Dow closes well above 24,000 in yet another milestone
Stocks powered to new highs on Wall Street today, giving the Dow Jones industrials index its biggest gain since March and vaulting the blue-chip benchmark to finish above 24,000 points for the first time.
The Dow Jones industrials gained 331 points, or 1.4 percent, to close at 24,272.
Other market indicators also reached milestones on Thursday. The broad-market Standard & Poor's 500 index, which is widely followed by professional investors, had its biggest monthly gain since February.
The Standard & Poor's 500 index rose 21 points, or 0.8 percent, to finish at 2,647.
Technology stocks were responsible for much of the gain, recovering a good portion of the sharp pullback in Nasdaq shares on Wednesday. The Nasdaq composite rose 49 points, or 0.7 percent, ending at 6,873.

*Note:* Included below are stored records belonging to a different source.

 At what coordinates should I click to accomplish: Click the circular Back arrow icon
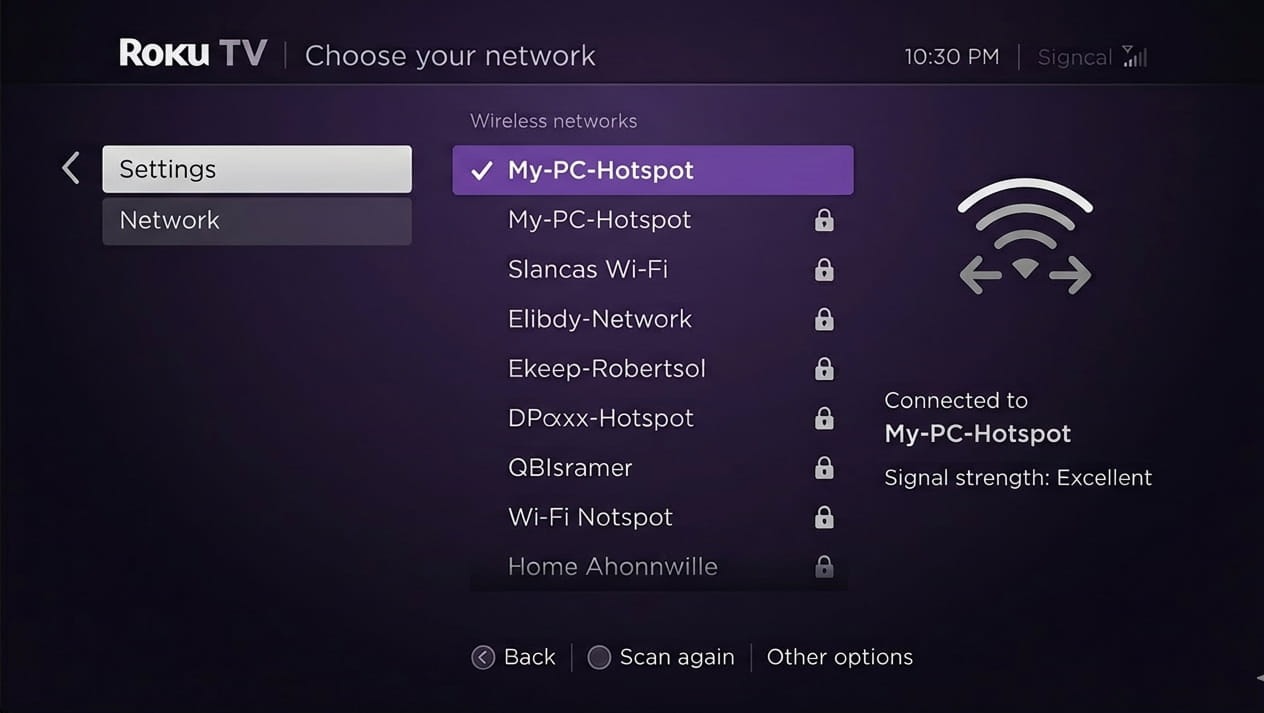pos(483,657)
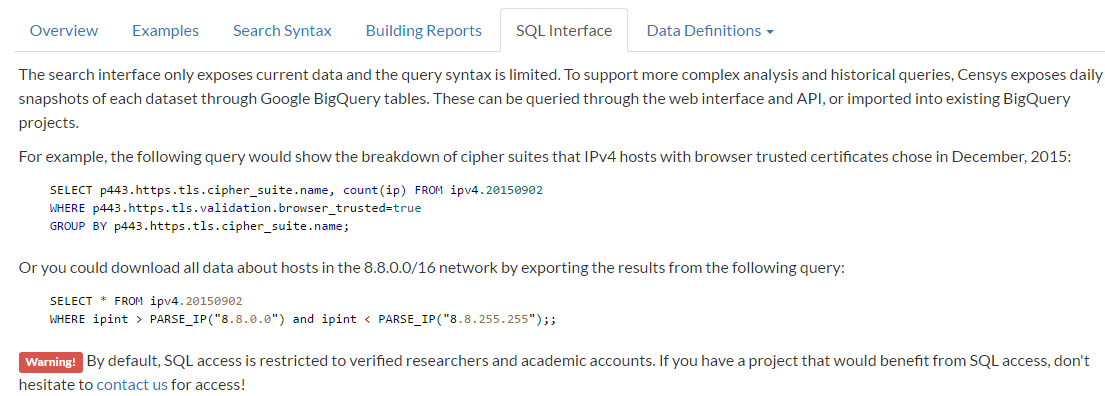This screenshot has width=1105, height=396.
Task: Click the SELECT * FROM ipv4.20150902 line
Action: tap(146, 301)
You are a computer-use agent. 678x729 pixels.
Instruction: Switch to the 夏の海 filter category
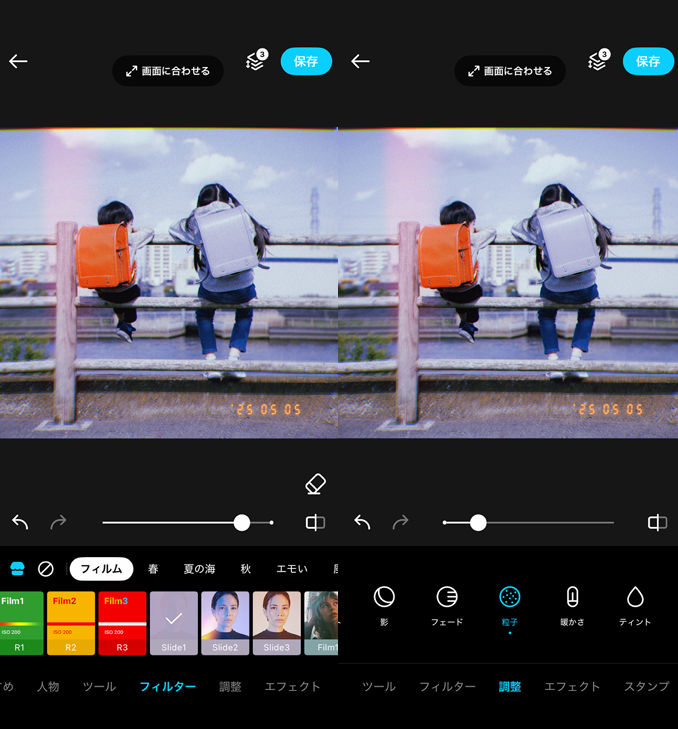[x=199, y=569]
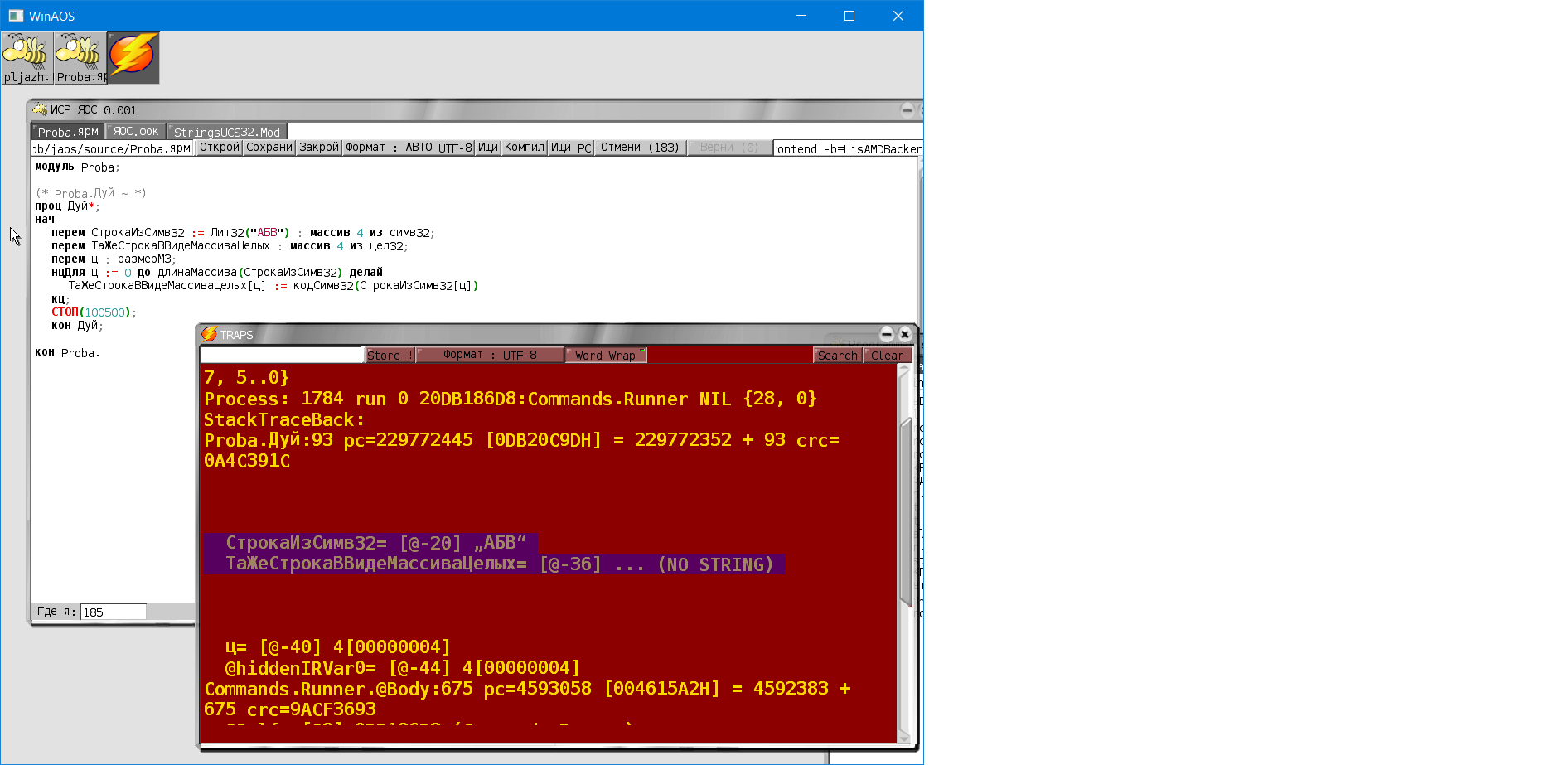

Financial institutions and health care companies were among the biggest gainers on Thursday. Goldman Sachs (GS) rose 2.6 percent, and UnitedHealth (UNH) climbed 2.7 percent.

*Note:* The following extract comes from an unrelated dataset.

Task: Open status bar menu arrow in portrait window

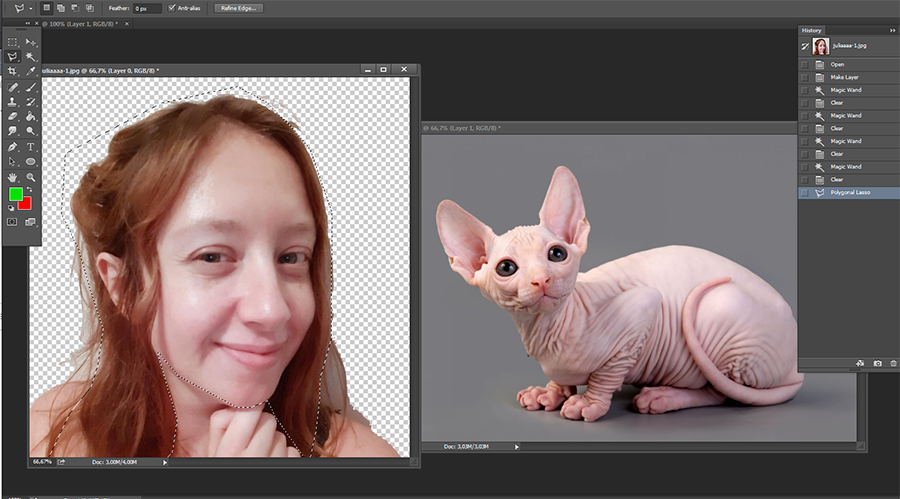Action: coord(165,462)
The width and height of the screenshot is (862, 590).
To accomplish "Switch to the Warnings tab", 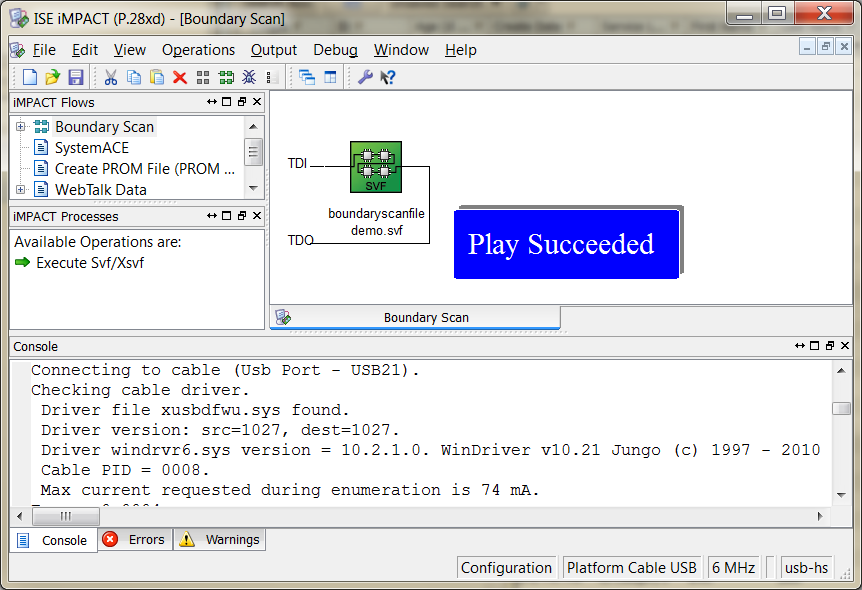I will coord(221,540).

Investors welcomed signs that the odds were improving for the Republican-led effort to forge a sweeping tax overhaul bill. Wall Street has been keeping a close eye on Washington to see if the Senate will vote yes on the proposed tax overhaul that would lower corporate tax rates. The Senate Budget Committee voted 12-11 to pass the Republican tax plan Tuesday.

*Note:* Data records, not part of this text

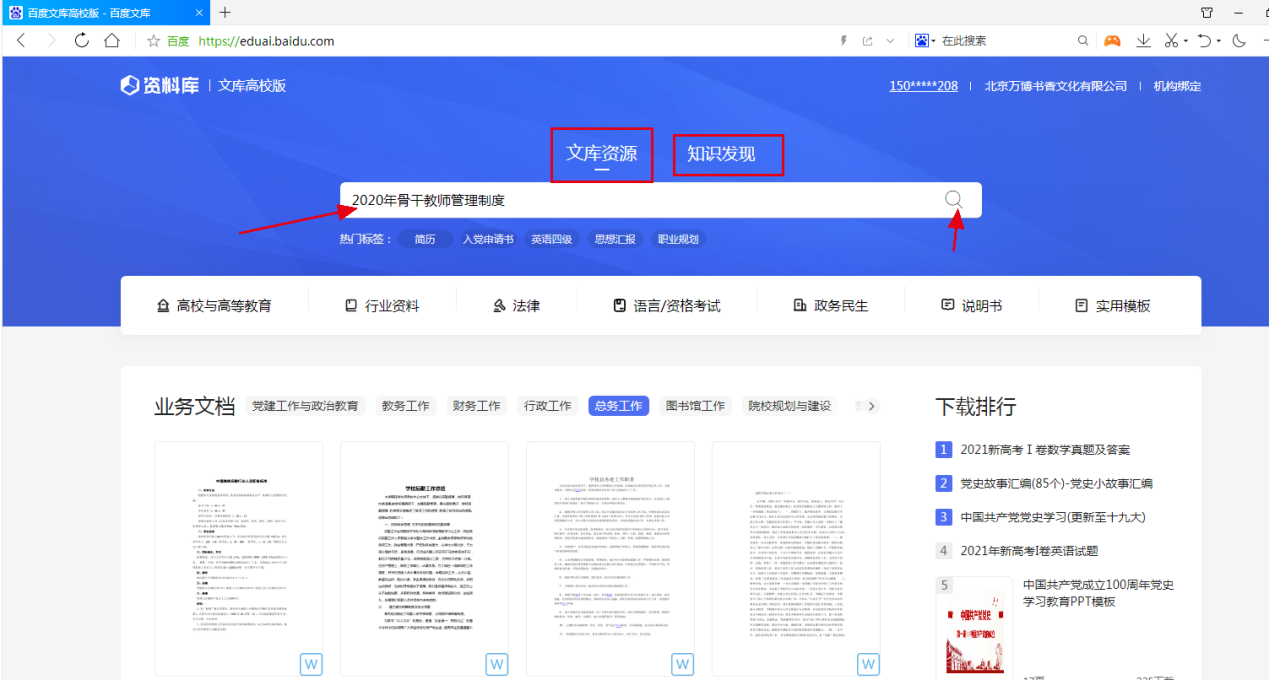Screen dimensions: 1269x680
Task: Switch to the 知识发现 tab
Action: pos(721,154)
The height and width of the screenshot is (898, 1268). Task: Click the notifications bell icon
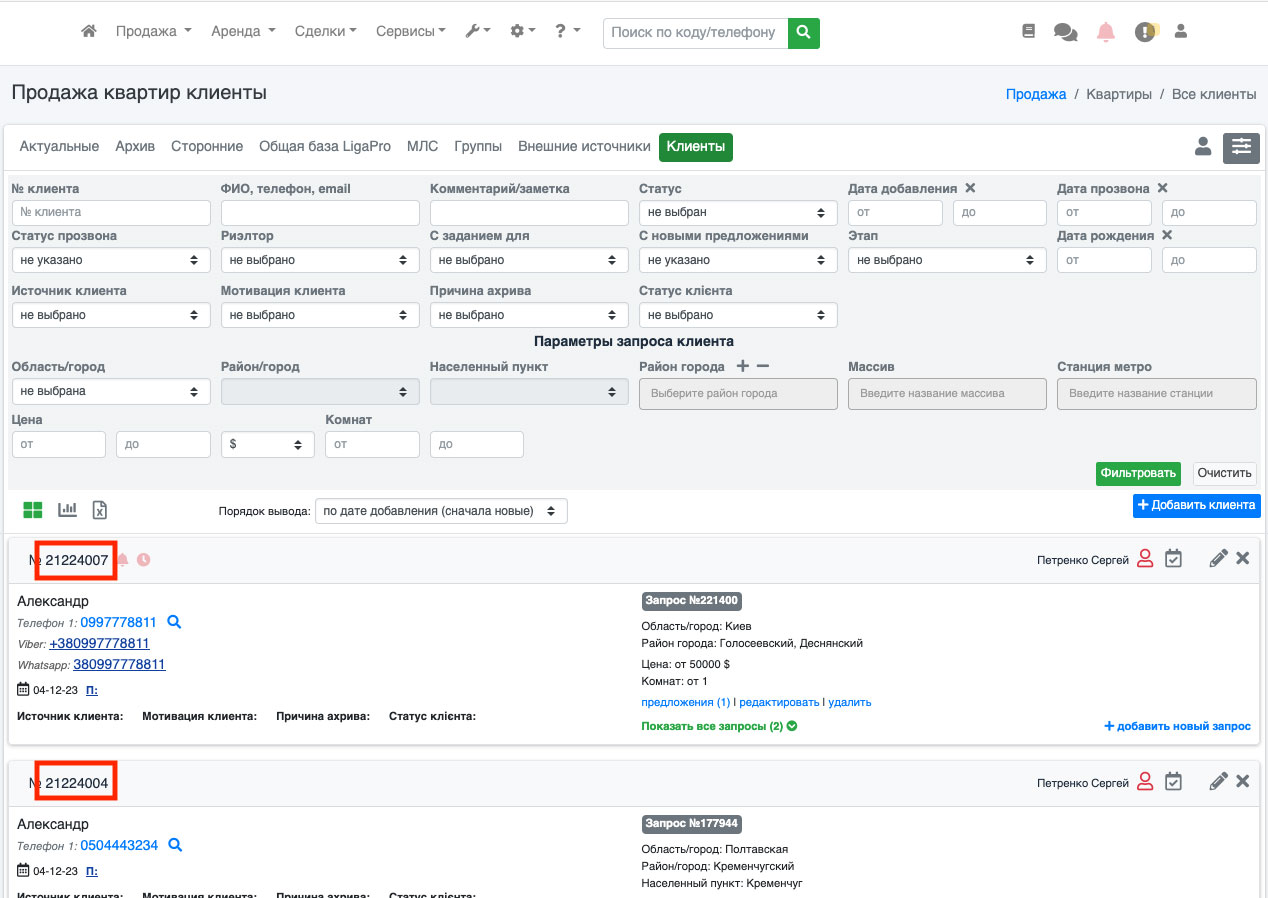point(1105,32)
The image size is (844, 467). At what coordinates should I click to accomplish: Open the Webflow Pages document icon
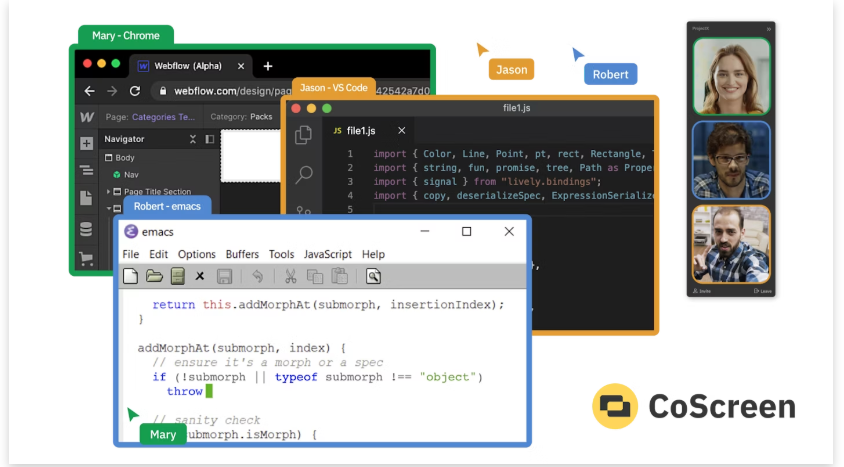tap(87, 198)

Friday marks the first trading day of 2017's final month: Is Santa Claus coming to town? Wall Street thinks so, even though stocks have already exceeded most expectations this year.
December on average is the best month for stocks. Investors call the gains a "Santa Claus rally": a late-year boost that helps the markets end on a high note. Despite several warning signs and reasons for concern, analysts have some solid reasons to think December 2017 will be pretty good, too.
Dating back to 1950, the S&P 500 has risen an average of 1.6 percent in December. November is second, with an average gain of 1.5 percent. Jack Ablin, chief investment officer for BMO Capital Markets, said investors made a habit of buying at the end of the year to position themselves for January, when stocks typically did well. That set off a cycle.
"When I started in the business, I remember reading studies about the January Effect," said Ablin, who has worked in finance for three decades. "Once that became common knowledge, the January Effect turned into the December Effect, and now appears to be creeping into November, too."